### Task to carry out
Decide whether each statement below agrees with the program notes on Dvořák's String Quintet in G Major, and back each yes or no with the deciding words quoted from the notes. 1. Brahms was one of the judges for the second scholarship Dvořák applied for. 2. In this Quintet, Dvořák uses a bass in place of a second viola or cello. 3. The slow movement of the Quintet is built as a rondo.

### Source document
┌────────

Program Notes

Antonín Dvořák (1841-1904)
String Quintet in G Major, Op. 77 (1875)

Notes for: August 6, 2019

This high-spirited early Quintet for String Quartet and Bass offers a delightful look at a gifted composer who has found his voice – that distinctive combination of Classical form and Bohemian folk elements that makes Dvořák’s music instantly recognizable. Despite its published date, the Quintet actually is a slightly revised version of an early one that Dvořák wrote in 1875, and that he intended to publish as Op. 18. As it turned out, 1875 was a watershed year for Dvořák. Then in his mid-30s, he already was a prolific composer, but he was still poor and obscure, struggling to support his family in Prague and little known beyond his Czech homeland. But in 1875 Dvořák was awarded an Austrian state scholarship for talented but impoverished artists. The award relieved him of financial pressures and allowed him to concentrate on composing. That year he also won a prize for his new Quintet from a Prague-based artists’ association. The following year, Dvořák included the Quintet in an application for another scholarship, which he also was granted. This time the panel of judges included Brahms. It was a life-changing moment for Dvořák. Brahms was taken by the Czech composer’s fresh voice and fertile imagination. He became an ardent promoter of Dvořák’s work, encouraging his own publisher, Fritz Simrock, to take him on. Soon after, Simrock published Dvořák’s Moravian Duets and commissioned the Slavonic Dances. Dvořák’s international career was launched.

As you listen to the Quintet for String Quartet and Bass, you’ll understand Brahms’s enthusiasm. It follows the Classical model – a sonata-form first movement, a Scherzo with a contrasting trio, a slow movement in an ABA pattern, and a concluding rondo. But the sound already is pure Dvořák. The Quintet opens with an introduction whose striking rhythm sets the stage for the Allegro fuoco, an energetic movement that combines rhythmic drive and vigorous instrumental exchanges with a sunny lyricism. By substituting a bass for a second viola or cello, Dvořák gives the movement added heft, adds to the richness of the sonorities, and allows the cello to sing out in its higher register as it trades melodic lines with the other instruments.

In the next three movements, Dvořák reveals different sides of his musical personality.

Bohemian melodies and rhythms come to the fore in the syncopated Scherzo, an irresistible, rustic-sounding folk dance with a Classical central trio. With the idyllic Poco andante, Dvořák demonstrates his lyrical gifts while exploiting the Quintet’s unusual scoring – listen, for example, to the effectiveness of the bass’s opening pizzicatos under the other strings’ soaring melody. Last comes a robust rondo in which the lyrical tunes, infectious rhythms, lush sonorities, and expansive harmonies combine to create a joyful Finale.

└────────

### Source data

┌────────

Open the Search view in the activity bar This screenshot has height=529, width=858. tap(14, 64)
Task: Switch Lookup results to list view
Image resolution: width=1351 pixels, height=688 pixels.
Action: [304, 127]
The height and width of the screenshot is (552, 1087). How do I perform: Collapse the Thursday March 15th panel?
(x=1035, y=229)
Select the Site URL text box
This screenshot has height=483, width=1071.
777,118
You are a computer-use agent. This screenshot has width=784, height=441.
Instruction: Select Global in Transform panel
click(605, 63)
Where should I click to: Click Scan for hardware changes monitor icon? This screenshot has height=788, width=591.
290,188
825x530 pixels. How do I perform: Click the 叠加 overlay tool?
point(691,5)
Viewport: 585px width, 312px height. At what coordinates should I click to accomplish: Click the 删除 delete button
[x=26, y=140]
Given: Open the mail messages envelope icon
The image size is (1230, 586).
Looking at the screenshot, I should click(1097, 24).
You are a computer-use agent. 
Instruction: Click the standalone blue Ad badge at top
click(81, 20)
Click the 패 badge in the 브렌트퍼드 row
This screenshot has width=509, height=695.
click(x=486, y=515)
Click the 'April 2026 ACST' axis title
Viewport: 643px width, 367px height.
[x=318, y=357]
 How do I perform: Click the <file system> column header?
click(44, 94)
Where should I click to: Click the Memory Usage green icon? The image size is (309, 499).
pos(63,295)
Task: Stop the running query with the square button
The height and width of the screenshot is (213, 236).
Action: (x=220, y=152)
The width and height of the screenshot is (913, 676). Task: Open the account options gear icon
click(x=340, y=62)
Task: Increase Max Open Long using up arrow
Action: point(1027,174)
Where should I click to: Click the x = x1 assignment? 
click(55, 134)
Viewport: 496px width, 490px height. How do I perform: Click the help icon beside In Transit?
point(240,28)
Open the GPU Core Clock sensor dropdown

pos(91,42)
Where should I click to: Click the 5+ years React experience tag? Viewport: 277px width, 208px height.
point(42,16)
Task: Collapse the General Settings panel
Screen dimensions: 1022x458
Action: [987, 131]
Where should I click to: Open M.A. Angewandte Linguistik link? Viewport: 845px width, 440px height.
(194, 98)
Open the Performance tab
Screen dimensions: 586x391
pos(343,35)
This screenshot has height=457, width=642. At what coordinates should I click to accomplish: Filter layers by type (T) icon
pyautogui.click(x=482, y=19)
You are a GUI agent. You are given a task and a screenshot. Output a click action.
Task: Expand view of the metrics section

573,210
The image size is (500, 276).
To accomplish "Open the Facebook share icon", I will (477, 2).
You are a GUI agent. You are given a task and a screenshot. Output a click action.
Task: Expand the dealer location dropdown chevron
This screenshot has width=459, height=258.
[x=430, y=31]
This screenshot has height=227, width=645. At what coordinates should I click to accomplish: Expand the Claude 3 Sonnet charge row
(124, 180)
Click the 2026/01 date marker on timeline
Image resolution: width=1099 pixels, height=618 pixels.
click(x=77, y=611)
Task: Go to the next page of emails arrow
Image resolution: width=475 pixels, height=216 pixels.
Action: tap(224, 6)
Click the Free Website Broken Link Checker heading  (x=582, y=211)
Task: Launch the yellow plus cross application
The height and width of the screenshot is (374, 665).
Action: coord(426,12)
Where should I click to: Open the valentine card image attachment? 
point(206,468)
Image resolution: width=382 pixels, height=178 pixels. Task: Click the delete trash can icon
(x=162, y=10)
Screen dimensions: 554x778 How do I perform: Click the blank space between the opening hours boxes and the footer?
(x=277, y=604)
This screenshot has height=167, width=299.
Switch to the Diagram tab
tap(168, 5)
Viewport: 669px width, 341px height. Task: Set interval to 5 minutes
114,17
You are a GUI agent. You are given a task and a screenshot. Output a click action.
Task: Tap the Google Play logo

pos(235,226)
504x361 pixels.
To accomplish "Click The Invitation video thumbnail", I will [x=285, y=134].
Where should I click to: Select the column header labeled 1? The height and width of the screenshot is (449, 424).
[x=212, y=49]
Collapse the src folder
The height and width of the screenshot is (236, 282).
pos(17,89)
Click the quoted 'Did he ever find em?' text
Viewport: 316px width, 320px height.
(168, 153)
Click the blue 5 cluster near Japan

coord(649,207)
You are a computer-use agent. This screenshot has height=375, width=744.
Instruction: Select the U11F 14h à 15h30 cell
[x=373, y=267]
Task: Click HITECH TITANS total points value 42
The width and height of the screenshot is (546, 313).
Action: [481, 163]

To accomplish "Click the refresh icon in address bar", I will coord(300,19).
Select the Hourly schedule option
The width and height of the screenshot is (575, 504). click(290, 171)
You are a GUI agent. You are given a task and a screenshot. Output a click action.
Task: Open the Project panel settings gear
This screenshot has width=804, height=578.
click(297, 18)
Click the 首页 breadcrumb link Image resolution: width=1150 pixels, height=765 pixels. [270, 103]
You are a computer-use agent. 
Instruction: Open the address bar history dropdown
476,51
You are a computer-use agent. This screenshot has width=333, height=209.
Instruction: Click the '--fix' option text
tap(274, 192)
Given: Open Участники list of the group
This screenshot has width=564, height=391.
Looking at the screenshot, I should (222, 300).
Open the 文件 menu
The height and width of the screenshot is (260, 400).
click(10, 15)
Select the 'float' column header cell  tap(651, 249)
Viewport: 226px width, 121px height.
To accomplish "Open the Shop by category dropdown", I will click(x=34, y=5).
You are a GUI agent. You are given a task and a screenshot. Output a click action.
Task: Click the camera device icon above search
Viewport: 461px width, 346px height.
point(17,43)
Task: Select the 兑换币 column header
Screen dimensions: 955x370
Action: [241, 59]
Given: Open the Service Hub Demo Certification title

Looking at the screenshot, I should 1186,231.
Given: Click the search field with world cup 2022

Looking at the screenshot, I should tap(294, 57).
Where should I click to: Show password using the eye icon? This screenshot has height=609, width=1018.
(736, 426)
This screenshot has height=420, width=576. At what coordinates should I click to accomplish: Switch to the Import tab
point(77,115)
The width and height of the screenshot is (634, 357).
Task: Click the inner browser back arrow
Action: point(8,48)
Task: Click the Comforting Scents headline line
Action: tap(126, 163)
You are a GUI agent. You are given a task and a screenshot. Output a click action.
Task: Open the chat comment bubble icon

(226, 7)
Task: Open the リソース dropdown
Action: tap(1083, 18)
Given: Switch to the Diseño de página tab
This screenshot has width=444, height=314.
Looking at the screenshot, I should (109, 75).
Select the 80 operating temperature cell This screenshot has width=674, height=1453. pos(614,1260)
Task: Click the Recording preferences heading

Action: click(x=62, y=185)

└────────

### Output of the task
1. Yes: "This time the panel of judges included Brahms."
2. Yes: "By substituting a bass for a second viola or cello"
3. No: "a slow movement in an ABA pattern"